Facilitated Diffusion and Osmosis

• Facilitated diffusion moves molecules from high to low concentration through a transport protein and does not require ATP.
• Carrier proteins bind specific solutes and undergo a physical change to move the molecule.
• Channel proteins have a pore (sometimes gated) to allow specific ions to cross.
• Aquaporins regulate the movement of water.
• Membranes may become polarized from the movement of ions.
• Osmosis is the passive diffusion of water from high to low concentration.

Tonicity and Water Potential

• Hypertonic solutions have a greater concentration of solutes and a lower water concentration and water potential.
• Hypotonic solutions have a lesser concentration of solutes.
• Water flows from hypotonic to hypertonic solutions until isotonic (equal water concentrations) is achieved.
• Water potential calculations predict water movement due to osmosis, pressure, surface tension, or gravity.

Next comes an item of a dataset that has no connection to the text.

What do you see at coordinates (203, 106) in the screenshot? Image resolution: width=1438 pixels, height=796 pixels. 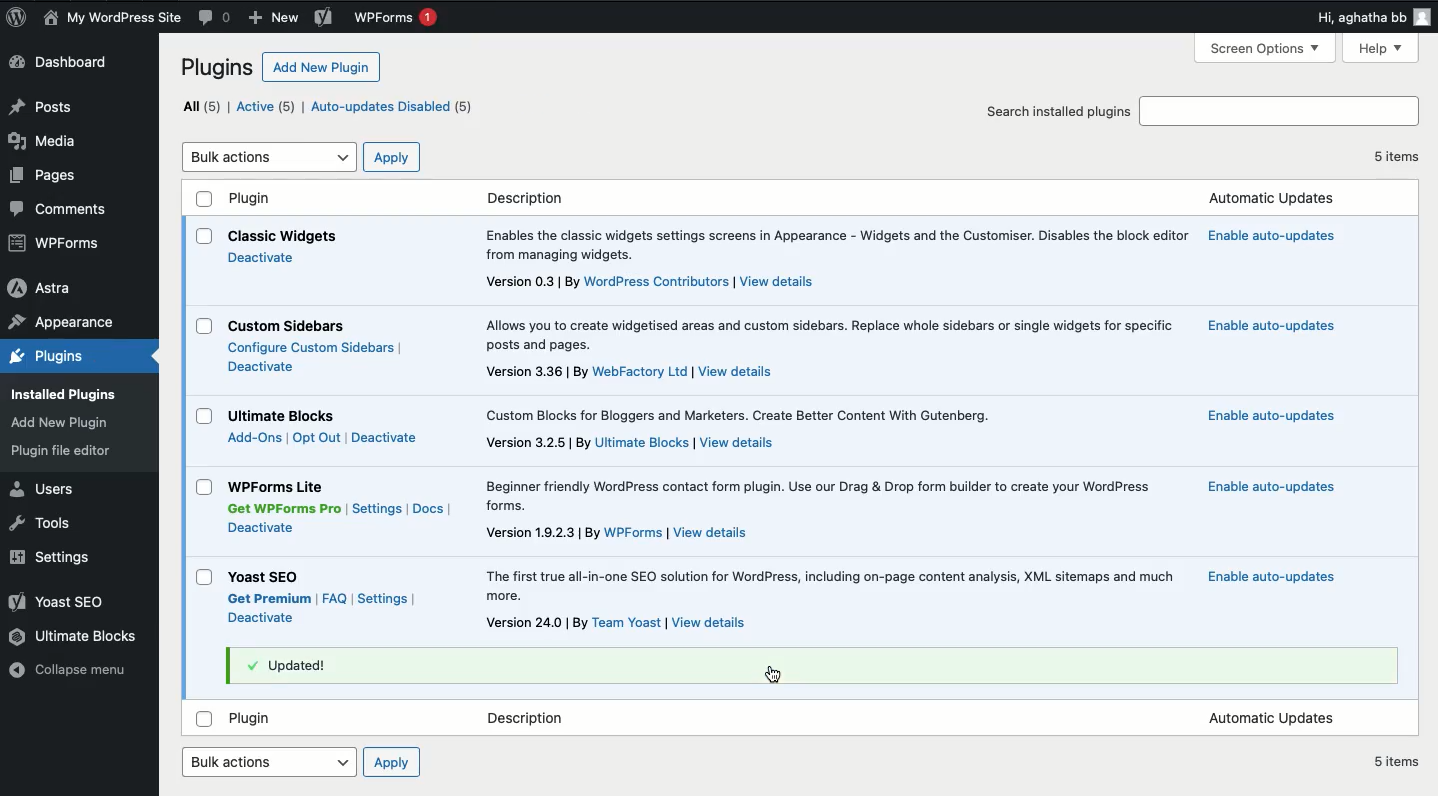 I see `All` at bounding box center [203, 106].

Cell Specialization and Types of Cells

• Cells can become highly specialized and combine to form tissues, organs, and organ systems.
• Prokaryotes are smaller, evolved earlier, lack a nucleus and membrane-bound organelles, and have circular DNA.
• Eukaryotes are larger, evolved later, have a nucleus and membrane-bound organelles, and have linear DNA.
• Cell types that have ribosomes, DNA, cytoplasm and a plasma membrane: Prokaryotes (bacteria and archaea) include protists, fungi, plants and animals.

Unit 2 Recap

• Cells make life possible and more efficient by separating processes and compartmentalizing functions with membranes.
• Organelles integrate seamlessly through the endomembrane system, while others stand alone, but all have unique structures and utilize a large surface area to volume ratio.
• Membrane chemistry controls the rate and exchange of materials by active and passive transport to maintain homeostasis.